And the what-a-boutery can begin.

The other day Maajid Nawaz had a caller who exemplified the what-a-boutery. The caller also came out with the line ‘as a father of daughters myself…’ which is another theme in this sorry tale, the way in which the parents are demonised, particularly fathers, and often in a racialised manner.

Still the caller wasn’t having it. He certainly wasn’t about to believe Mr Nawaz and his 84% statistic. And why would he when Kenan Malik, via the Guardian, has debunked these figures. Well actually if you read the article, he doesn’t debunk anything. What he does is to sow doubt and insinuate. For instance…

Nazir Afzal is the Crown Prosecution Service’s former lead on child sexual abuse and the prosecutor most responsible for bringing down grooming gangs. The media, he observes, pounce on cases involving Asians, but often ignore those involving white perpetrators.”

And why would this be Mr Malik?

Could it be that ‘man bites dog’ is news? Perhaps because there isn’t an up-roar when the police investigate ‘white perpetrators’?

Or could it be that stories involving ‘Asians’ have a news cycle that stories involving ‘white perpetrators’ don’t? That there will always be an editor to give the nod to a story, however lamentable, involving a ‘non-white’, and some injustice or another?

Or could it be that when looking at this particular category of crime, and that sub-set of data, 84% of those accused are ‘Asian’?

Does it mean only ‘Asians’ do it? Does it mean all ‘Asians’ do it? Does it mean ‘Asians’ condone it? Well, obviously not.

But one thing is for sure, the overly-socialised will use Mr Malik’s piece as evidence. That he quotes Lily Allen will only add further weight to this alt-right conspiracy. What they won’t do is to wonder who were the 16%. Or take note of Operation Augusta review, which states that the investigations were ‘low-priority’, and a new, and particular field of policing. Or place the figures into any sort of perspective.

In many ways such people are the mirror image of Britain First. They share many of the same conspiracies but from the exact opposite point of view. Indeed they feed off one another. If one side says ‘all Muslims’ the other says ‘all whites’. And of course ‘all whites’ wins: because only whites can be racist, and there are no points to be won in virtue signalling ‘whites’.

Speaking of Maajid Nawaz, he has called for a Stephen Laurence style inquiry. Perhaps recognising the absence of the virtue-bat-signal in this issue: during the course of his impassioned plea (and it is impressive), Mr Nawaz picks up on the current zeitgeist and uses the word ‘misogyny’.

This is ‘problematic’ for a number of reasons. Whilst it is true that the majority of the prominent cases were against girls: indeed Andrew Norfolk stated that it was his observing local newspaper reports of crimes against girls which sparked his curiosity: there were young boys who were abused also (and perhaps for the same ‘cultural’ reasons).
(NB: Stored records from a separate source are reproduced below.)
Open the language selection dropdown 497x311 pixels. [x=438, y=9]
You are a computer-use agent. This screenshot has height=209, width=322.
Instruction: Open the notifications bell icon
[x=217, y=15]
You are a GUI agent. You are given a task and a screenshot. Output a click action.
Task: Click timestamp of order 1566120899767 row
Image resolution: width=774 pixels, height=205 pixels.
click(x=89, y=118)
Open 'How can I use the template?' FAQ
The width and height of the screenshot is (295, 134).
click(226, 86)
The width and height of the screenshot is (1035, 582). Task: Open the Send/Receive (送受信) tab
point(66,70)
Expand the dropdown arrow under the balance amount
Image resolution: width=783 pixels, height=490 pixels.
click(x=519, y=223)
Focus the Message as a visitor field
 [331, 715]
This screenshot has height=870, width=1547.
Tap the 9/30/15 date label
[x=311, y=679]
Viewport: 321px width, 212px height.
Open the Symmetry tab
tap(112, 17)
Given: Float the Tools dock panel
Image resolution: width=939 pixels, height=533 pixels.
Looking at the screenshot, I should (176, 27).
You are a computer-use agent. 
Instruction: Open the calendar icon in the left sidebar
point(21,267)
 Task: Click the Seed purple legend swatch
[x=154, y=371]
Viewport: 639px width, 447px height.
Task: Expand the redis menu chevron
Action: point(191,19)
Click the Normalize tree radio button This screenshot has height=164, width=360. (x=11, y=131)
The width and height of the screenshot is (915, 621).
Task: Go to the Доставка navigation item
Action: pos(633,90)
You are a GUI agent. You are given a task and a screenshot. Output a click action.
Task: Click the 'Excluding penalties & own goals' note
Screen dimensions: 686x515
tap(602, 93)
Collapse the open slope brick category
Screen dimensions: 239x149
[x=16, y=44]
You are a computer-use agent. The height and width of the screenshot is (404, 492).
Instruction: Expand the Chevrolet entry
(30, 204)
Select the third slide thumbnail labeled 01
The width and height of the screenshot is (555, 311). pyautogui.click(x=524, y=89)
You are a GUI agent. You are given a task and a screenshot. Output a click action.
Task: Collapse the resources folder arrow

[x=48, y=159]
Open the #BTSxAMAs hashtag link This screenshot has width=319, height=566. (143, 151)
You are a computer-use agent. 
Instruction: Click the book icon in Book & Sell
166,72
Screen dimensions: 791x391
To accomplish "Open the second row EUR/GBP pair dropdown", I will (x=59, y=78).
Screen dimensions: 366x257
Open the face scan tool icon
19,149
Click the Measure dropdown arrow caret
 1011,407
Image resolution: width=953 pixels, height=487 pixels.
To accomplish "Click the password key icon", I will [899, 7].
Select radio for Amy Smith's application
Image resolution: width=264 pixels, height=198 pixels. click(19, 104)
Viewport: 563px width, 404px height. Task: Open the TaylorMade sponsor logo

Secondly, it reinforces the prejudice against fathers, raising once again the accusation of why they didn’t do more to protect their children (not man enough eh?). But, perhaps the main reason this is a distraction, is that misogyny is such a weasel word, and one that gets applied to a whole manner of things to which it simply doesn’t apply (if it applies to anything): thus it makes the subject trivial.

And whilst it is grand to call for a McPherson style inquiry, wouldn’t such an inquiry simply be investigating the role the McPherson inquiry played in creating and perpetuating the situation in which the police could not investigate for fear of being accused of racism?

There is a talk by Melanie Phillips (yeah, I know booo) in which she points out the government used keep a particular set of statistics on families, but in the 1980s ceased to be keep them because they were embarrassing: highlighting as they did (what could be seen as) errors in social policy. In the same talk she says that the local council commissioned a report into the Stephen Laurence murder and found that the problem lay partly in education, which in an effort to project ‘progressive’ notions (blacks were slaves, whites are privileged), only served to alienate everyone (regardless of race).

Ms Phillips uses these as examples of why McPherson was incorrect. And indeed the Labour government was quick to drop elements of McPherson, like the annual publishing of arrest and conviction rates by race, when they were found contrary to the assumptions of McPherson.

And what would such an inquiry investigate?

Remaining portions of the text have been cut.